Padahal sebagai lembaga keuangan yang prinsip dasarnya kepercayaan, segala bentuk polemik dan kegaduhan dengan isu-isu politis harus dihindari.
Mestinya historis dan pengalaman masa lampau itu menjadi pelajaran bagi pemangku kepentingan saat ini,” tambah Amal Hasan.
Sebenarnya, kata Amal Hasan, kalau semua taat azas penataan dan pengelolaan berbagai isu dan kegaduhan yang muncul menjadi polemik berkepanjangan di BAS dapat diatasi lebih mudah.
Paling tidak dengan tiga skema yang krusial dan harus dilakukan secara bersamaan.
Pertama, terkait political will dari pemerintah sebagai pemegang saham (internal dan eksternal).

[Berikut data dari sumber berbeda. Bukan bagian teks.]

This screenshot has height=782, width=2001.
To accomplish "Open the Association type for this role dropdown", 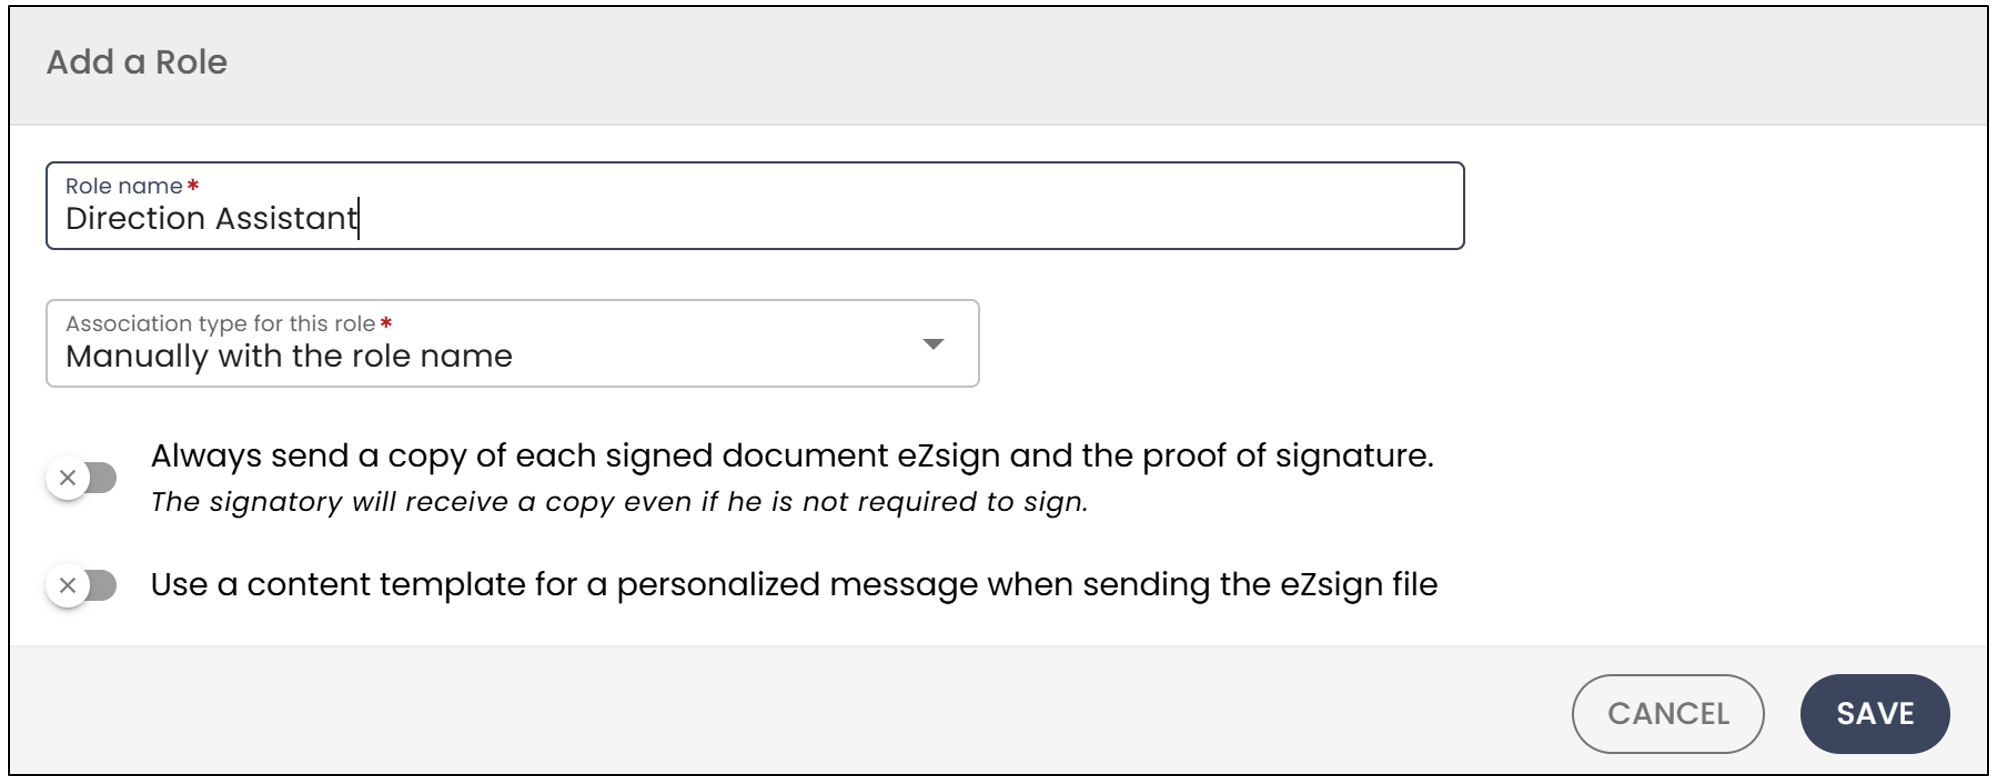I will (x=512, y=343).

Kedua, terkait dengan leadership (internal). Ketiga, terkait dengan tatakelola (internal dan eksternal).
Untuk ketiga skema inilah para pemegang saham terutama PSP harus mendapatkan informasi yang utuh dari pihak pihak yang kredibel agar substansi dan akar permasalahan polemik BAS dapat diselesaikan secara baik dan bijak.
“Ini bukan hanya berbicara soal siapa sosok yang akan menjadi Dirut, Direksi atau Komisaris. Orang atau figur tertentu akan datang dan pergi serta dapat berganti setiap waktu tapi harus diingat dan dipastikan bisnis bank tidak boleh berhenti,” kata Amal Hasan.
Karena itu pula Amal Hasan menilai, Otoritas Jasa Keuangan (OJK) sebagai regulator akan berhati-hati dengan isu politisasi yang terjadi di Bank Aceh.
Apalagi ini terkait dengan penentuan orang-orang yang akan disiapkan untuk mengisi Governance Structure Bank Aceh di level Direksi dan Komisaris. Tentu OJK akan mempertimbangkan berbagai faktor secara objektif.
“OJK sebagai pihak yang independen merupakan benteng terakhir dalam proses pemilihan Direksi Bank Aceh. Kita tidak perlu mengajari OJK apalagi mencoba-coba mengintervensi. Biarkan proses berjalan sesuai mekanisme dan prosedur yang telah diatur di dalam ketentuan UU dan POJK serta peraturan peraturan terkait lainnya,” pungkas Amal.